━━ Data extract

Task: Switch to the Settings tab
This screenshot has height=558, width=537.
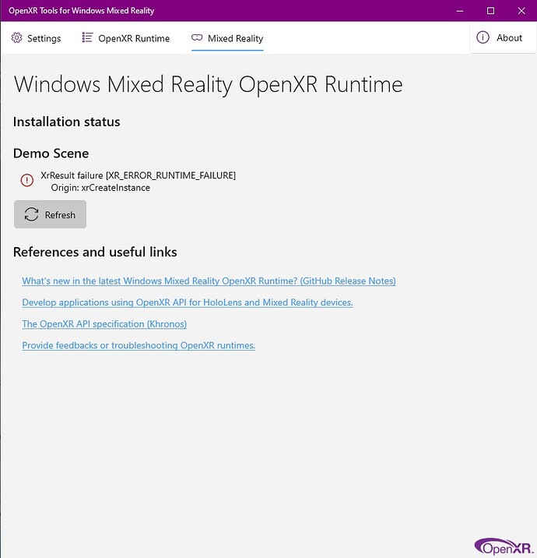Action: (x=44, y=38)
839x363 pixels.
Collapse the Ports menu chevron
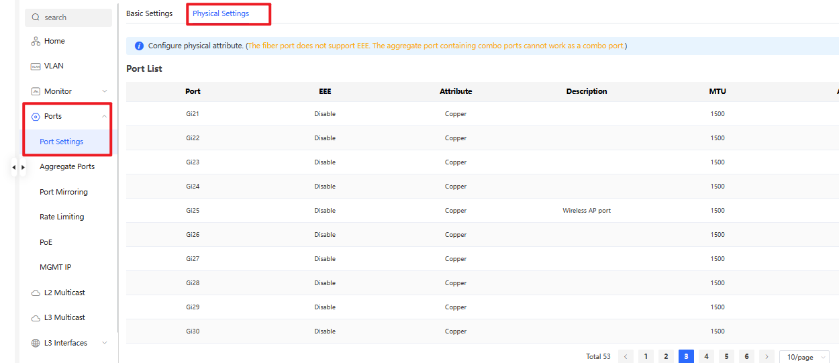(104, 117)
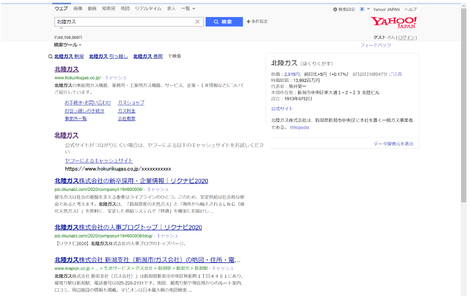The width and height of the screenshot is (470, 296).
Task: Switch to the 動画 tab
Action: click(x=92, y=9)
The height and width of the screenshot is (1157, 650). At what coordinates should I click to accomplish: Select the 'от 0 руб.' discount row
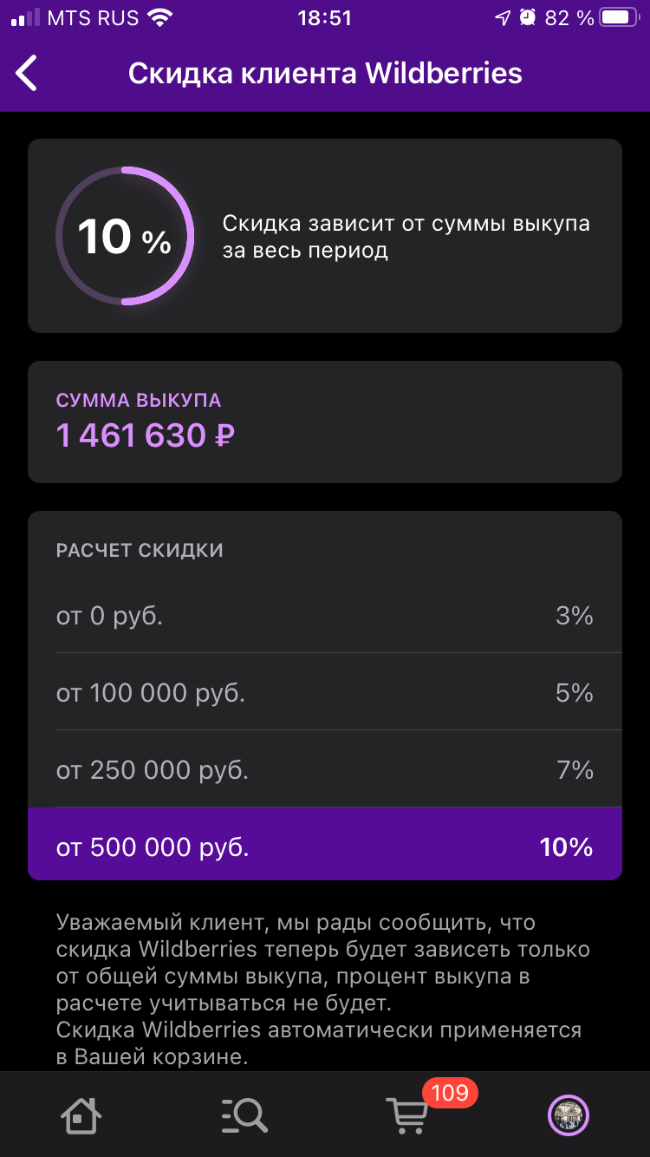click(325, 616)
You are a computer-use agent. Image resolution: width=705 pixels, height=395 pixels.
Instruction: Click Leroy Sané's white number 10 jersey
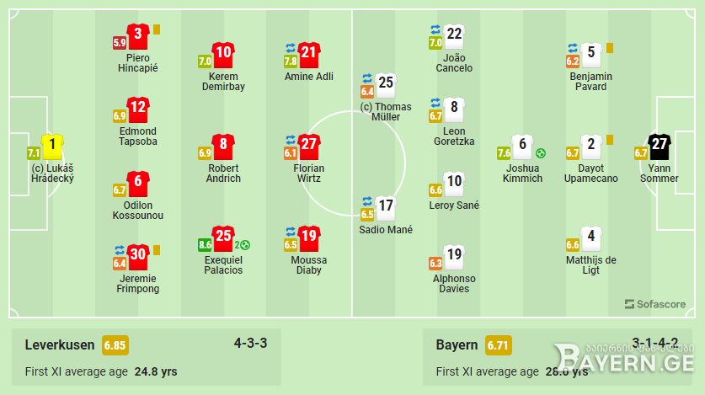(454, 184)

━━━━

**Problem requirements**: Output every entry above verbatim, but leave out the pictures.

**Task output**:
Task: Switch to the Settings tab
This screenshot has height=558, width=537.
Action: (x=44, y=38)
839x363 pixels.
Collapse the Ports menu chevron
(104, 117)
The width and height of the screenshot is (470, 296).
Task: Switch to the 動画 tab
Action: click(x=92, y=9)
The height and width of the screenshot is (1157, 650). At what coordinates should I click to accomplish: Select the 'от 0 руб.' discount row
click(325, 616)
You are a computer-use agent. Image resolution: width=705 pixels, height=395 pixels.
Instruction: Click Leroy Sané's white number 10 jersey
(454, 184)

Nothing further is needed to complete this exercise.